Proposal: Geoscience

Interpretations differ as to whether geosciences include space and planetary science. From the list of AGU journals or the 2012 list of EGU General Assembly sessions, it probably should. However, it may not be clear to all whether this is included or not. In my experience, space and atmospheric sciences are quite related and often at the same university department or scientific institute, for example:

Even if literally speaking, GEO-sciences relate to Earth, the field does in practice extend to the solar system, as atmospheric science can be conducted on Venus and geology on Mars, but it's still Geoscience. Many topics are shared between the two, for example, the Radiative Transfer equation originates from the study of stars, but is of utmost importance for Earth observation. We can learn about Earth by studying other planets, and the Earth interacts with the space around it, not least with the Sun. Therefore:

I propose to explicitly include Space Physics and Planets in the Geoscience proposal. More precisely, I propose to follow the scope as lined out by the different sections in the Journal of Geophysical Research.

Comments and discussions welcome :).

See also: Would it be worth including space & planetary sciences? [in Astronomy & Astrophysics]

  • I will withold my judgement until this gets a broader response, but I would point out that while I agree with the inclusion of planetary sciences, to me at least, the term "space sciences" largely relates to astronomy and cosmology. I see these fields as closer to physics than earth/environmental sciences, as that is how they are taught in Australian universities. I would be interested to see if anyone could provide an argument against including astronomy and cosmology, that is able to draw a plausible and firm threshold between the fields.
    – naught101
    Oct 17, 2012 at 13:00
  • It's also worth noting that Earth sciences and space science are separate high-level categories in wikipedia, although that said, space science is also a sub-category of meteorology, so who knows... :)
    – naught101
    Oct 17, 2012 at 13:07
  • One could follow JGR.

※

Carry on the geoscience proposal discussion from its final sentence, "One could follow JGR." The lines that follow have no connection to the geoscience proposal discussion.

*RECORDED DATA*:
※

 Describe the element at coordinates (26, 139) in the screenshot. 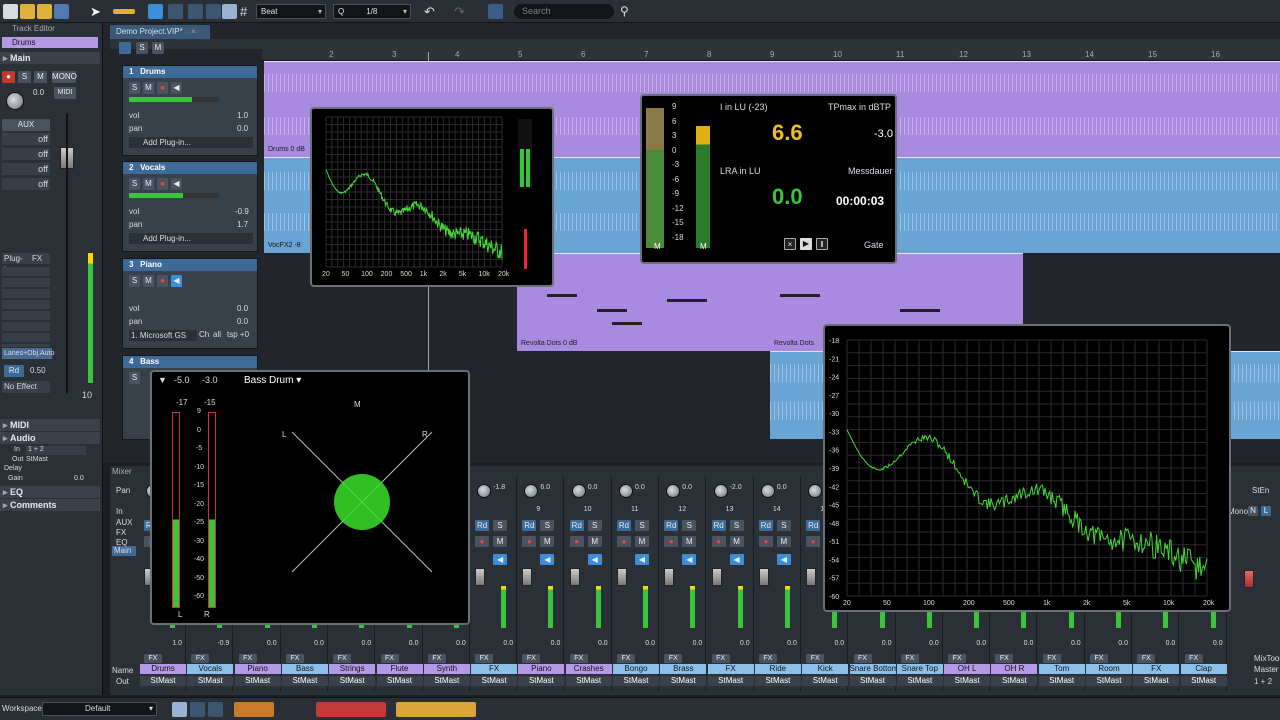

I see `aux-send-1: off` at that location.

※

*OUTPUT FOR THIS EXERCISE*:
    – gerrit
    Oct 17, 2012 at 13:11
  • That looks useful, although I am unsure of some of the categories in the first section. Does "interplanetary and external solar physics" cover astronomy, or aspects of it? Obviously there's never going to be a hard and fast rule here, but my feeling is that if this general site gets up, there is potential for it to split into multiple sites later, and if that happens, astronomy would be the first to go, partly because it has a large following, but also because it is furthest from the Earth, if you know what I mean...
    – naught101
    Oct 17, 2012 at 13:16
  • 1
    I'm pretty sure astronomy is off-topic in JGR, but I can't exactly formulate the boundary, as I would expect extrasolar planets to be on-topic. I think helioseismology would be on-topic, solar system formation would be on-topic, but stellar formation off-topic. But I'm not sure and I don't exactly know how to formulate the limits.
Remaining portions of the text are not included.